SHORT EXERCISE -
Please pick out every line below that contains the word "section" and copy each one.
* Begin EXERCISE MATERIALS *
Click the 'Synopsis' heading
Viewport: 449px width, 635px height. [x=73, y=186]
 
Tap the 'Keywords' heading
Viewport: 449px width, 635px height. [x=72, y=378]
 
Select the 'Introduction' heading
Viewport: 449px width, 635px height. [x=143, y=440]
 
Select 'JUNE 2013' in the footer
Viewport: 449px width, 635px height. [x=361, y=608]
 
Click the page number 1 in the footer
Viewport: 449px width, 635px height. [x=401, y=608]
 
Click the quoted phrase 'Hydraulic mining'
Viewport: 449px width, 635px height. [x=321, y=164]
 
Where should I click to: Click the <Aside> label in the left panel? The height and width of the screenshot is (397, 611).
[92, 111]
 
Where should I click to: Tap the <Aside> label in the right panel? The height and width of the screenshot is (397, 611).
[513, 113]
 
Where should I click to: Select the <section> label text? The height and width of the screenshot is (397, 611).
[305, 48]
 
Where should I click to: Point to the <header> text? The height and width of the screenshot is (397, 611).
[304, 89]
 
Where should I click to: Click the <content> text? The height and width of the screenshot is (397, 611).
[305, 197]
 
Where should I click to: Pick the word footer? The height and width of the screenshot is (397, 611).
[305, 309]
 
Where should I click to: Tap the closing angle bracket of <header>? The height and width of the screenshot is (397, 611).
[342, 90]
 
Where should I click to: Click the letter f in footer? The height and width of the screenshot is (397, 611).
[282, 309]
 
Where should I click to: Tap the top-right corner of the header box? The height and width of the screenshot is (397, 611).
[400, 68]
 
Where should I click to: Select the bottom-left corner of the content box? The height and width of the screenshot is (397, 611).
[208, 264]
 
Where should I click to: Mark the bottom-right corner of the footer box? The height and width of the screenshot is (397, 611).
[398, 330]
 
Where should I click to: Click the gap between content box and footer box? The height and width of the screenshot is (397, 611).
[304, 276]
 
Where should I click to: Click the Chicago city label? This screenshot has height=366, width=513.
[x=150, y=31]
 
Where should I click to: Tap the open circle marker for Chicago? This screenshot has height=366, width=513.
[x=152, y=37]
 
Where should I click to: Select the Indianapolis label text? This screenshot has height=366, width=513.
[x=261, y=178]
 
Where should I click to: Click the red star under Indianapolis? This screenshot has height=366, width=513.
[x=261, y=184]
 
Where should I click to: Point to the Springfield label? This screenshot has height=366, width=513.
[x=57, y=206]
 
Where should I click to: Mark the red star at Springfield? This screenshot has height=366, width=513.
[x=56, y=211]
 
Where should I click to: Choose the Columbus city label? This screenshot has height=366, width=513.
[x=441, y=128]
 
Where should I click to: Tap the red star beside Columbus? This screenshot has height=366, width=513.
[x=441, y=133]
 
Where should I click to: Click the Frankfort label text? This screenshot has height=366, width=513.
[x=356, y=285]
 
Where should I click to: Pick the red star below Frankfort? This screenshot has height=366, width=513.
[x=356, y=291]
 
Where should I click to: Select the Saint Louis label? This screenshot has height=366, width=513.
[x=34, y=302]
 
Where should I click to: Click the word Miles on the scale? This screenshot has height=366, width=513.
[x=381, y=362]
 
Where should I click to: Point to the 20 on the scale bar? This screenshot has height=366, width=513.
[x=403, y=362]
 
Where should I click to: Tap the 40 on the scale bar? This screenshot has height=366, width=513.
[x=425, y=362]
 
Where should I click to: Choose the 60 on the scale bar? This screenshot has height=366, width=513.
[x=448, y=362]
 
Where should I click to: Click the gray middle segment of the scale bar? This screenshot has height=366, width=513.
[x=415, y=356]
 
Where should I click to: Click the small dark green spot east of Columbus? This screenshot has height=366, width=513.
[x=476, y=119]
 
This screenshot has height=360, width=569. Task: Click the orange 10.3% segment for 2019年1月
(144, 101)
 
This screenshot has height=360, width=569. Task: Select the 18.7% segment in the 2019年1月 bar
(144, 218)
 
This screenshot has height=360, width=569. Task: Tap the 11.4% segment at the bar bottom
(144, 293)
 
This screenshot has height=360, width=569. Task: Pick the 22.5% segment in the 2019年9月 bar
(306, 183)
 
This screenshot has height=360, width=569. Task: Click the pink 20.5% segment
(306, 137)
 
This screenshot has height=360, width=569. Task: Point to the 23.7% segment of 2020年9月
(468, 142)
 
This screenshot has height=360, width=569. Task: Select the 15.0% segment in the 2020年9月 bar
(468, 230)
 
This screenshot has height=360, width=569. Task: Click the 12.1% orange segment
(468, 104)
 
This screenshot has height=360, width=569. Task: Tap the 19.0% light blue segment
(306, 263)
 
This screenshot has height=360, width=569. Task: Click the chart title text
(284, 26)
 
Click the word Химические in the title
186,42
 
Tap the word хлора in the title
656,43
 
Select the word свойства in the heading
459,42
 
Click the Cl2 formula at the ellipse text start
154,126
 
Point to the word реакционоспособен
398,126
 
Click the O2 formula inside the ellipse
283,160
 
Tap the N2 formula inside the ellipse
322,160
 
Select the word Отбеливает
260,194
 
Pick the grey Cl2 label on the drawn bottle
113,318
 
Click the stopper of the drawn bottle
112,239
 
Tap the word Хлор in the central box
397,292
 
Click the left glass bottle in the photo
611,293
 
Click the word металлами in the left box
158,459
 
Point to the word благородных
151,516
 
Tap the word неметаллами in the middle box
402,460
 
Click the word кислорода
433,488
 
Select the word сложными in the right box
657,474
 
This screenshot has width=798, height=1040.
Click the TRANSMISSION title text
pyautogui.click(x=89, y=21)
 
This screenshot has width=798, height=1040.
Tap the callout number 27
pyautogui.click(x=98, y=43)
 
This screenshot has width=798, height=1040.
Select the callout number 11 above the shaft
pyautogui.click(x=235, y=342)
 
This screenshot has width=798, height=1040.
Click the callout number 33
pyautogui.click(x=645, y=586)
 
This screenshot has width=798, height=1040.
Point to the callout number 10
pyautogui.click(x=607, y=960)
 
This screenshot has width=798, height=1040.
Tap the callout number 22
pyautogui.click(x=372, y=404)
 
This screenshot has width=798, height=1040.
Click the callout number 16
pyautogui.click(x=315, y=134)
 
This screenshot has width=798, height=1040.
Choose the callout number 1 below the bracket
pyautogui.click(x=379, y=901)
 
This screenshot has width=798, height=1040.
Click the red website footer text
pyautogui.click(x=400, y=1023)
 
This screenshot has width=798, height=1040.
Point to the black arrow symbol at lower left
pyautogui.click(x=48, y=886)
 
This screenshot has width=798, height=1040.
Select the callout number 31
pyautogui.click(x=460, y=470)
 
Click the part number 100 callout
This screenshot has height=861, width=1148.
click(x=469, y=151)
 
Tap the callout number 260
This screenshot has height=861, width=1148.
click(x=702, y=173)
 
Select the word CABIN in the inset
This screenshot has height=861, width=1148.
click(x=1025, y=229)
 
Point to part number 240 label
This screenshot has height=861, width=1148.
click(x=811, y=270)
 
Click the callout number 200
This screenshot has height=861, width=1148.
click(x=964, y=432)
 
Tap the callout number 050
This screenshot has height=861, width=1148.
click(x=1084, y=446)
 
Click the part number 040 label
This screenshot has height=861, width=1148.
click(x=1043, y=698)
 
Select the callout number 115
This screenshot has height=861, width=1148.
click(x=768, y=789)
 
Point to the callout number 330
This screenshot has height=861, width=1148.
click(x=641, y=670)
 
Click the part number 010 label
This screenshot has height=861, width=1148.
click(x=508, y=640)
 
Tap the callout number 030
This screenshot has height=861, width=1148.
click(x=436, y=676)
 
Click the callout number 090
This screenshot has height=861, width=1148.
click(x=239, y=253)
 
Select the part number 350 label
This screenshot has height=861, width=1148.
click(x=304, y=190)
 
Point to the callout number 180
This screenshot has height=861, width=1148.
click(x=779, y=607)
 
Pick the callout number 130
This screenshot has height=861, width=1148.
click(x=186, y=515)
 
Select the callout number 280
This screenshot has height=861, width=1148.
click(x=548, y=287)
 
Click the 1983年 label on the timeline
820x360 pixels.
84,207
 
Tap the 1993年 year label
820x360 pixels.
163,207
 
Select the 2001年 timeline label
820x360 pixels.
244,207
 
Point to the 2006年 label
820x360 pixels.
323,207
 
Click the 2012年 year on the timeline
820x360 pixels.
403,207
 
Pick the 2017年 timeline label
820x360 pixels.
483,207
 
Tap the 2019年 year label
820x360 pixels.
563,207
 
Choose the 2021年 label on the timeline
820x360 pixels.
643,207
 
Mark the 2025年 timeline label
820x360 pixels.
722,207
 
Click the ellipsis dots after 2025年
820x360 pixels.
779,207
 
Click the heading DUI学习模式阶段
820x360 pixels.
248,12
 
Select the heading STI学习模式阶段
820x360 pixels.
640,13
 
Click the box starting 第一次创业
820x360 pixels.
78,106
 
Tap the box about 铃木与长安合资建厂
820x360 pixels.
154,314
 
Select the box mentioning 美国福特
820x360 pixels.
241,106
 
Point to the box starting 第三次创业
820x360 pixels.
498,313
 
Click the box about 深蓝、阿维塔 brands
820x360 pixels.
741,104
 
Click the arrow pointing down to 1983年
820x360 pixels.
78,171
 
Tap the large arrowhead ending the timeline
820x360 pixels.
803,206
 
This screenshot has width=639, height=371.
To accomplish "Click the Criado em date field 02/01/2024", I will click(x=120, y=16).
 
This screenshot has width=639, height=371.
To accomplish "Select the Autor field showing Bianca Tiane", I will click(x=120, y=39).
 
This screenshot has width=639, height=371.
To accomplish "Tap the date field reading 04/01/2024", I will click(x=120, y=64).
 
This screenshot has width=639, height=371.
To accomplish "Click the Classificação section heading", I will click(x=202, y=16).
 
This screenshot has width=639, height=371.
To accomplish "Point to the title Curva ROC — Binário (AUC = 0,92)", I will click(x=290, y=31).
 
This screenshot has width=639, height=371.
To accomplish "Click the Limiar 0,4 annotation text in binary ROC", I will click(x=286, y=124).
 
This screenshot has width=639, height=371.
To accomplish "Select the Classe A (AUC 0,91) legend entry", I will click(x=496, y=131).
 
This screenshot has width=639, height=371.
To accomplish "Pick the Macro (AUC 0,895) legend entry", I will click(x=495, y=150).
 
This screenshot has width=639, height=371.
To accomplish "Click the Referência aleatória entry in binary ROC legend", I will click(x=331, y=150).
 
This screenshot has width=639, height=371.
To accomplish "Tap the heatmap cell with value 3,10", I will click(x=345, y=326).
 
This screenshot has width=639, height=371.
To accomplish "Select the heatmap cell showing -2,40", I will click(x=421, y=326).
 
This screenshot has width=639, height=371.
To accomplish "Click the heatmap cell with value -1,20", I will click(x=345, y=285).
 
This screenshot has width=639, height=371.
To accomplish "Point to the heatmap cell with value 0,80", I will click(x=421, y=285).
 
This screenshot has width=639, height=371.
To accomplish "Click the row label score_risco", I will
* End EXERCISE MATERIALS *
RESULT -
Where should I click to: Select the <section> label text? The height and width of the screenshot is (397, 611).
To accomplish "Click the Classificação section heading", I will click(x=202, y=16).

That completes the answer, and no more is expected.